Kommentar |
The archive and questions of its politics, infrastructures, and technologies are a prominent focus of research within Gender, Sexuality, and Postcolonial Studies. In recent years, universities, museums of natural history as well as ethnological museums, national archives and scientific collections, both in North America and in Western Europe, have undergone increased academic as well as public scrutiny regarding their historical entanglements with colonial history. The focus has been on the specific material collected and preserved, the archives’ content and its representation, the production of data (cultural, social, biological, etc.) as well as the very politics of selection, the historical narratives they enable, and the gaps they necessarily entail. Whose and what knowledges are archived and what is absent? What concepts of history, belonging or life itself do different archives generate and pass on?

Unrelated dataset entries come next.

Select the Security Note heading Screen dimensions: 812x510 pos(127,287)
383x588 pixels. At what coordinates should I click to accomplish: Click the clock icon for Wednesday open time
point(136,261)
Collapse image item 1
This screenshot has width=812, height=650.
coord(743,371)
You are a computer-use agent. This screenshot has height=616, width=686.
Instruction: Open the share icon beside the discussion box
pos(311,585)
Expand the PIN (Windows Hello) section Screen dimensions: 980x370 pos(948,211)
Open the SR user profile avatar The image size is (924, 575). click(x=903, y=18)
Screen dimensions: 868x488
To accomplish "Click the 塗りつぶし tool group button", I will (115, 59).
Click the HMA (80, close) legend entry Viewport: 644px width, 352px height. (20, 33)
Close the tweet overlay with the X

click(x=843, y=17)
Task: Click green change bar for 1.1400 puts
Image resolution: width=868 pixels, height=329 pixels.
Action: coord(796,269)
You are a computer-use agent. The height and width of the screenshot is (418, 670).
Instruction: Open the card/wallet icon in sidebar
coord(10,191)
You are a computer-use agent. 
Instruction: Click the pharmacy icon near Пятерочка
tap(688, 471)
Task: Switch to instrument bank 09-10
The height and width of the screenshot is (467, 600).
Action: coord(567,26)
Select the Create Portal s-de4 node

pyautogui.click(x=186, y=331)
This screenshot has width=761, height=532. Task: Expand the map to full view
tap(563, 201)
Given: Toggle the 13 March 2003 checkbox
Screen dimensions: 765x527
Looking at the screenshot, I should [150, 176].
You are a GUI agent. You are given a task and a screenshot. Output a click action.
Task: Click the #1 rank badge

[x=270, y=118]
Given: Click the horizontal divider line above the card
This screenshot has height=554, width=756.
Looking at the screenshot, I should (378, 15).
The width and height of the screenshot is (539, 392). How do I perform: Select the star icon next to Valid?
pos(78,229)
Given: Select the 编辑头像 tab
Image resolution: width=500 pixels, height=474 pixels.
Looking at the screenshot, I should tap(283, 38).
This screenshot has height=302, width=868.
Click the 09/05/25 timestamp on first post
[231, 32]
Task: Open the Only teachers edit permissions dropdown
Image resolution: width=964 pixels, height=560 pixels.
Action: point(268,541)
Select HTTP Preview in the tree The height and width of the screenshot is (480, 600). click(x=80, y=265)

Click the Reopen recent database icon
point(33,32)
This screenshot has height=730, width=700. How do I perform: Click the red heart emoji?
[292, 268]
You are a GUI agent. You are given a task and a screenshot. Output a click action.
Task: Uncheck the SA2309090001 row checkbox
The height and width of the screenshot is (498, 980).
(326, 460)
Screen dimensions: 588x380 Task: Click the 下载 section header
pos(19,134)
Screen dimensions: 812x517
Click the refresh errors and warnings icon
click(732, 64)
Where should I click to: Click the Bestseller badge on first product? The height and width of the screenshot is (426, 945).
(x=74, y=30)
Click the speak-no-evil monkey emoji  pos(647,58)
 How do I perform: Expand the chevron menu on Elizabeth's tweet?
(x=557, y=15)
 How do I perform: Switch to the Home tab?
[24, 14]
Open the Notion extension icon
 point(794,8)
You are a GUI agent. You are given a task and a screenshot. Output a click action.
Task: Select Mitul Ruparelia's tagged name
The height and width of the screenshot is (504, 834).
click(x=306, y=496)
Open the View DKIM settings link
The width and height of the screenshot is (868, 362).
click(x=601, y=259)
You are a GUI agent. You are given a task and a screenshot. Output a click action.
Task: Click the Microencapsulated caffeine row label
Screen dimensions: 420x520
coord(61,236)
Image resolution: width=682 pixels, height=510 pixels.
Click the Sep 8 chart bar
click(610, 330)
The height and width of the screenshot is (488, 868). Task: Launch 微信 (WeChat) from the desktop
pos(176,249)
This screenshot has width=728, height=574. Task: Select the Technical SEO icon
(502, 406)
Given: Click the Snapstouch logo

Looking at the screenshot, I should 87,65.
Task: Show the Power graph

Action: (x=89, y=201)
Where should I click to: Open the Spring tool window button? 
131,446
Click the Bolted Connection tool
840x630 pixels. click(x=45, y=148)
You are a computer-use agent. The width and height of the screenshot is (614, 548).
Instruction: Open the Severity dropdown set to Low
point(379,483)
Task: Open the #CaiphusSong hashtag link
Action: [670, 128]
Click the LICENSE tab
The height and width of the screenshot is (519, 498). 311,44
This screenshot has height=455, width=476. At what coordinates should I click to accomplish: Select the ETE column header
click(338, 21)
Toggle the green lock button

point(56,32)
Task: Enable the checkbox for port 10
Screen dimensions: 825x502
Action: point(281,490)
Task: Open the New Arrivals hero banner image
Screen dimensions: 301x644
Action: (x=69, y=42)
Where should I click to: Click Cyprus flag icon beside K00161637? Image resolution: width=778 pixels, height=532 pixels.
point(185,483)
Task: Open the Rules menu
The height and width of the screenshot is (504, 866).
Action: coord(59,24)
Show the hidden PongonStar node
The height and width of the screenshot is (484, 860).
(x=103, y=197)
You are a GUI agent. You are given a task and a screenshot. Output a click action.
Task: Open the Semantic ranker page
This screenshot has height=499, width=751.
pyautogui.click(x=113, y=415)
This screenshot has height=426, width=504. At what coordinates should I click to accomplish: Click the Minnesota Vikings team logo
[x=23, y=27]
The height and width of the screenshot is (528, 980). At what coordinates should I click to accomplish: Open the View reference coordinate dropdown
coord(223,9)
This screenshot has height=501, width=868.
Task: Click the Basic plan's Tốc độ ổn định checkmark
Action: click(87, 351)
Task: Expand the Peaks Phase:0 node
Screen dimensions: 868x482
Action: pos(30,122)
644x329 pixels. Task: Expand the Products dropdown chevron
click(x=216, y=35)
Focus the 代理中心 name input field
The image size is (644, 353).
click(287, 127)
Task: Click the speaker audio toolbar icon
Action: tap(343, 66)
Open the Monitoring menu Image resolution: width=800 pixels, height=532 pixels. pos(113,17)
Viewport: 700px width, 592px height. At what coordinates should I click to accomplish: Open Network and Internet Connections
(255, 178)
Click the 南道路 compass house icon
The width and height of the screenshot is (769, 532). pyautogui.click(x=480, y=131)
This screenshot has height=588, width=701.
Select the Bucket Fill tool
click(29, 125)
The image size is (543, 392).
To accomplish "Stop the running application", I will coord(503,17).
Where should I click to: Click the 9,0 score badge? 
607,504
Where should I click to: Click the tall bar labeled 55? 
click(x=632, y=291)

In this seminar we will focus on different conceptions of gendered and racialised archives (archives as tangible collections, but also “archives of feelings” (Cvetkovich), archives of migration (Römhild) and “critical fabulation” (Hartman) as responses to the ‘empty’ archive of slavery). In addition to the theoretical debates surrounding the so-called archival turn, we will draw on cultural materials from US and Germany and explore different archives and their politics.
A reader with texts will be provided at the beginning of the semester via Moodle.
Geöffnet für Gender Studies!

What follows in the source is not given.